Una en tórax “con dos trayectorias”, otra en el escroto, “que aún precisa de drenajes”, y una tercera en la zona del parietal derecho que, además de derivar en un cicatriz de “varios puntos de sutura, me ha provocado una pequeña parálisis”. Explicó que el nervio parietal derecho presenta una traumatización que ha desembocado en una pequeña parálisis en la zona superior de la ceja derecha, que, según los médicos, podría corregirse en seis meses.
Acompañado por su hijo, el novillero Alejandro Esplá, y su apoderado Francisco Sánchez, el torero alicantino explicó que afrontó la cogida “con serenidad absoluta” y sin temer en ningún momento por su vida pues era conocedor de “la sensatez, la cordura, el buen hacer y la perfecta coordinación” de los facultativos de la enfermería del ruedo francés. “No quiero desproporcionar lo que ha ocurrido. La cornada parecía muy grave al principio, pero luego tal gravedad fue algo menor”, manifestó el diestro, quien aseguró que su mujer fue la primera en “desdramatizar” la cogida y “quien pidió calma”. “Ni quiero exagerar ni soy el héroe que no soy”, añadió Esplá, quien consideró que hay “toreros que cuando les dan una cornada, salpican toda España de sangre”.
Preguntado sobre cómo recuerda la cogida, manifestó que fue consciente de la primera cornada, la que le afectó al escroto, “pero a partir de ese momento ya sólo recuerdo voces, ruidos de prisas”.
“El toro era muy complicado y el viento me impidió hilvanar la faena, por lo que, en mi voluntad de trabajar y justificar mi labor, la prolongué posiblemente demasiado”, relató el diestro.
Otra forma de ver la vida
“A nivel profesional esta cogida no me afecta, pero a nivel anímico y personal, me hace entender la vida de otra forma”, expuso un sonriente Esplá, quien en distintos momentos de la rueda de prensa indicó que “si algo tiene esta profesión, es que te enseña a vivir”.
Ante la pregunta de si este grave percance puede influir en su retirada, Esplá, que cumplirá 50 años un día después de participar en la corrida de Estepona, aseguró que “hay cuerda para rato, pero también sentido común”.

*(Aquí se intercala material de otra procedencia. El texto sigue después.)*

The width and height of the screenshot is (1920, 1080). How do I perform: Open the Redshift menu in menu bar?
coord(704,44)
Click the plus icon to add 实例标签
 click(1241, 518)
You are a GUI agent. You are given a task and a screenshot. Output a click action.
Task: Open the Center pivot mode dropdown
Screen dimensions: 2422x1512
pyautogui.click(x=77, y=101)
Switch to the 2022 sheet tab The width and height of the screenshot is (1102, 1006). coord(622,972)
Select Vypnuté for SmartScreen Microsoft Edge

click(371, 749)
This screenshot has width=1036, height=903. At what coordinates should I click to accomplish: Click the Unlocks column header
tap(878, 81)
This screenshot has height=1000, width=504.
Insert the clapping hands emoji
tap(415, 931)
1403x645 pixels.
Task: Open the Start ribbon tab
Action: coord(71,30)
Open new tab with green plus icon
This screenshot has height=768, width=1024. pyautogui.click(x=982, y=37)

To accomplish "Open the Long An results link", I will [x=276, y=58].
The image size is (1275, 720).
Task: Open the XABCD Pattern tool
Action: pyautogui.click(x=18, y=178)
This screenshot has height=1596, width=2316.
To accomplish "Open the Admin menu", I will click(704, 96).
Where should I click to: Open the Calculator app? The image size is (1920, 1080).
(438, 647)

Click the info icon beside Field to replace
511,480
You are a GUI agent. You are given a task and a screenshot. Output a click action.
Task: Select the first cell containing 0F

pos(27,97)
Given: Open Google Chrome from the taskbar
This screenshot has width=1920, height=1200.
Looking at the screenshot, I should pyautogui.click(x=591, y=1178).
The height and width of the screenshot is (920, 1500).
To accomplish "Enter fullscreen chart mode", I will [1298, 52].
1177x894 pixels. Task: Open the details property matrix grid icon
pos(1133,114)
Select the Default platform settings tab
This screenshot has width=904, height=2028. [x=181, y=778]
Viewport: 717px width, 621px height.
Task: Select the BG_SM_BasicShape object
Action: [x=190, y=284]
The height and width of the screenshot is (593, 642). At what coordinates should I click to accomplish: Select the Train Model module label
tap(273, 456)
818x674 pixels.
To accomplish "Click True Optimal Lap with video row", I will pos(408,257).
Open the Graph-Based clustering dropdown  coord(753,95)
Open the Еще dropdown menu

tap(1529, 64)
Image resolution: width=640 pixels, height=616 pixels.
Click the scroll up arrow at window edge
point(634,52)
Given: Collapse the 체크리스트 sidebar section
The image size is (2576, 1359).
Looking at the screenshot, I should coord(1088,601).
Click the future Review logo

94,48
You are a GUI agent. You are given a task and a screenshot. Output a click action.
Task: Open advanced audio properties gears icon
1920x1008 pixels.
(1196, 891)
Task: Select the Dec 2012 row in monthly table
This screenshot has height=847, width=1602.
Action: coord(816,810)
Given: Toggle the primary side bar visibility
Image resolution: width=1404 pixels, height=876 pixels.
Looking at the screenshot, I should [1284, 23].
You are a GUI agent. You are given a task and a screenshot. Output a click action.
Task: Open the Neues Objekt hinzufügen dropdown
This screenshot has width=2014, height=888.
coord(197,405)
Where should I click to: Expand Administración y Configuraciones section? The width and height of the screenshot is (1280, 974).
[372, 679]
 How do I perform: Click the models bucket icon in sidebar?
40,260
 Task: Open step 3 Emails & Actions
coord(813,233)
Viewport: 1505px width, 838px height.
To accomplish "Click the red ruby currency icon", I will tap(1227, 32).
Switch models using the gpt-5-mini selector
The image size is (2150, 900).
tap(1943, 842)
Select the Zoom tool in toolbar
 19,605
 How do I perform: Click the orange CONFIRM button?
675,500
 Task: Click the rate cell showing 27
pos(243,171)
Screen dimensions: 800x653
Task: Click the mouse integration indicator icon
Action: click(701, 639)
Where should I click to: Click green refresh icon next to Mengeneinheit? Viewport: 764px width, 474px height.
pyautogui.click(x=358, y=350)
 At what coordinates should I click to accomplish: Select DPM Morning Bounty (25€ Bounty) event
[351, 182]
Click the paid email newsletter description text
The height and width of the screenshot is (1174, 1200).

“Tengo mi día y mi hora, y lo haré, pero no se puede cercenar la vida de un artista toscamente”, manifestó el torero. No obstante, el apunte más importante lo ofreció para aseverar que tan pronto “como Alejandro –su hijo– enderece la proa, éste será el primer signo de que tengo que buscar puerto”.
Hasta la fecha, y con 31 temporadas como torero, Esplá ha estoqueado 1.087 corridas de toros, es el diestro que más veces ha sido anunciado en los 61 años de historia de la Feria de San Isidro de Madrid (25 ferias y 48 festejos) y es el segundo matador que más corridas ha lidiado en la plaza de Toros de las Ventas, con 83 corridas.